We certainly, here at Hamburg University of Music and Drama, did our share of reading and reflecting on the subject, but what we felt as somewhat lacking was a dimension of “real-life” contact and a forum for the exchange of ideas with leading experts in the field. Conceptualized and led by Prof. Dr. Georg Hajdu, in April 2016 a two-day symposium on artistic research was organized, dubbed “ArtSearch“. Together with Dr. Jacob Sello, the author was fortunate enough to help with the organization of this successful event. The symposium was hosted by the Hamburg University of Music and Drama and generously financed by Hamburg Behörde für Wissenschaft, Forschung und Gleichstellung.
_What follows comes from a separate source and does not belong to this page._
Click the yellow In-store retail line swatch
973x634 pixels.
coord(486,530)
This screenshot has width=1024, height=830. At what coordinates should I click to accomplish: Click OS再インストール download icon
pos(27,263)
Accompanying the symposium was a concert with the Duo Soie, where pieces depicting the various artistic research projects currently being explored by our Dr. sc. mus. candidates were presented.

                While ideas of artistic research are still fairly novel within the context of German universities, similar approaches have been successfully pursued and practiced in various neighboring countries for years. By inviting some of the most internationally renowned speakers we sought to provide an open platform for a rich and constructive exchange of ideas, insights and results born in practice. Answering our call were the esteemed authors, composers, researchers and teachers from more than ten countries and we were awarded with lively discussions on the theoretical aspects, as well as critical reflections on the methodologies present in artistic research, especially focusing on music and multimedia art. After a welcome speech by Prof. Dr. Georg Hajdu and a keynote address by Prof. Dr. Henk Borgdorff, the symposium continued with a mix of lectures dealing with the theories and methodologies of artistic research, and the presentations of various artistic research projects ranging from new musical interfaces and notations, all the way to gamifications and the many steps in between. In his keynote, titled “Reasoning through Art. The Articulation of Embodied Knowledge”, as well as in the discussion he moderated at the conclusion of the event, Prof. Borgdorff  brought up a positive understanding of research in and through the arts, touched upon its epistemology and methodology, and addressed the form and relevance of its outcomes. He also gave an overview of the work done by the Society for Artistic Research, its Journal for Artistic Research and the associated Research Catalogue.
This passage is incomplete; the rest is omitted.